__EXERCISE OBJECTIVE__: Print each entry word for word.

[Collected data entries]

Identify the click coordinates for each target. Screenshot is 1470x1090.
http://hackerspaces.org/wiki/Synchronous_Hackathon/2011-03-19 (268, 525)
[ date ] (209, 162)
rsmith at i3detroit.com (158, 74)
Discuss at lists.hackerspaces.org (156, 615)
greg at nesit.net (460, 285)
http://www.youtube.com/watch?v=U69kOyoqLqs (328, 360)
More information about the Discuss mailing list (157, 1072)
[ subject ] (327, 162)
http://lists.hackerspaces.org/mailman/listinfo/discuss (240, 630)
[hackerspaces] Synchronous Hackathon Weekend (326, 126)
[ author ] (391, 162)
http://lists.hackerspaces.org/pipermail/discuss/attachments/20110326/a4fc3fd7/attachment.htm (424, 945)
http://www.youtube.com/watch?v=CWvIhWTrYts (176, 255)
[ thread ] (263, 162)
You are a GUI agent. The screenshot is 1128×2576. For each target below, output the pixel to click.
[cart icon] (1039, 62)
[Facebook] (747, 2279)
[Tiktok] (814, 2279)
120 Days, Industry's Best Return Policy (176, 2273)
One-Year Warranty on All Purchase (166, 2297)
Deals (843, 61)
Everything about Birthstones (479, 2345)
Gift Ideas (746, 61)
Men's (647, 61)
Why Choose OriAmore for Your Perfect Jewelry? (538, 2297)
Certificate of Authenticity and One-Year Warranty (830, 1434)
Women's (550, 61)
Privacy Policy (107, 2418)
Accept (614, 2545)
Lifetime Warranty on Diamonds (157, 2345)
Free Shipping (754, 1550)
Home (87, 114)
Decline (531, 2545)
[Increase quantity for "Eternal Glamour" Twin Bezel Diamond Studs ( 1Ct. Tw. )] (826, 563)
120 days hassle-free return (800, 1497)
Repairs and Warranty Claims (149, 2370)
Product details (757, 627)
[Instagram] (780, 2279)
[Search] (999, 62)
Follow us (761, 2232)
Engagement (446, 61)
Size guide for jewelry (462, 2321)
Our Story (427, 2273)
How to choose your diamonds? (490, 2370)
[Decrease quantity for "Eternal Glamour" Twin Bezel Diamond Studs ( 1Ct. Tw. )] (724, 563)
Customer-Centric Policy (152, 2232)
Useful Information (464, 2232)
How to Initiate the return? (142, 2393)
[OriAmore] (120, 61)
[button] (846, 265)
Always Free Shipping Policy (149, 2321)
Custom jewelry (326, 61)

__YOUR SOLUTION__:
Identify the click coordinates for each target. Screenshot is 1470x1090.
http://hackerspaces.org/wiki/Synchronous_Hackathon/2011-03-19 (268, 525)
[ date ] (209, 162)
rsmith at i3detroit.com (158, 74)
Discuss at lists.hackerspaces.org (156, 615)
greg at nesit.net (460, 285)
http://www.youtube.com/watch?v=U69kOyoqLqs (328, 360)
More information about the Discuss mailing list (157, 1072)
[ subject ] (327, 162)
http://lists.hackerspaces.org/mailman/listinfo/discuss (240, 630)
[hackerspaces] Synchronous Hackathon Weekend (326, 126)
[ author ] (391, 162)
http://lists.hackerspaces.org/pipermail/discuss/attachments/20110326/a4fc3fd7/attachment.htm (424, 945)
http://www.youtube.com/watch?v=CWvIhWTrYts (176, 255)
[ thread ] (263, 162)
You are a GUI agent. The screenshot is 1128×2576. For each target below, output the pixel to click.
[cart icon] (1039, 62)
[Facebook] (747, 2279)
[Tiktok] (814, 2279)
120 Days, Industry's Best Return Policy (176, 2273)
One-Year Warranty on All Purchase (166, 2297)
Deals (843, 61)
Everything about Birthstones (479, 2345)
Gift Ideas (746, 61)
Men's (647, 61)
Why Choose OriAmore for Your Perfect Jewelry? (538, 2297)
Certificate of Authenticity and One-Year Warranty (830, 1434)
Women's (550, 61)
Privacy Policy (107, 2418)
Accept (614, 2545)
Lifetime Warranty on Diamonds (157, 2345)
Free Shipping (754, 1550)
Home (87, 114)
Decline (531, 2545)
[Increase quantity for "Eternal Glamour" Twin Bezel Diamond Studs ( 1Ct. Tw. )] (826, 563)
120 days hassle-free return (800, 1497)
Repairs and Warranty Claims (149, 2370)
Product details (757, 627)
[Instagram] (780, 2279)
[Search] (999, 62)
Follow us (761, 2232)
Engagement (446, 61)
Size guide for jewelry (462, 2321)
Our Story (427, 2273)
How to choose your diamonds? (490, 2370)
[Decrease quantity for "Eternal Glamour" Twin Bezel Diamond Studs ( 1Ct. Tw. )] (724, 563)
Customer-Centric Policy (152, 2232)
Useful Information (464, 2232)
How to Initiate the return? (142, 2393)
[OriAmore] (120, 61)
[button] (846, 265)
Always Free Shipping Policy (149, 2321)
Custom jewelry (326, 61)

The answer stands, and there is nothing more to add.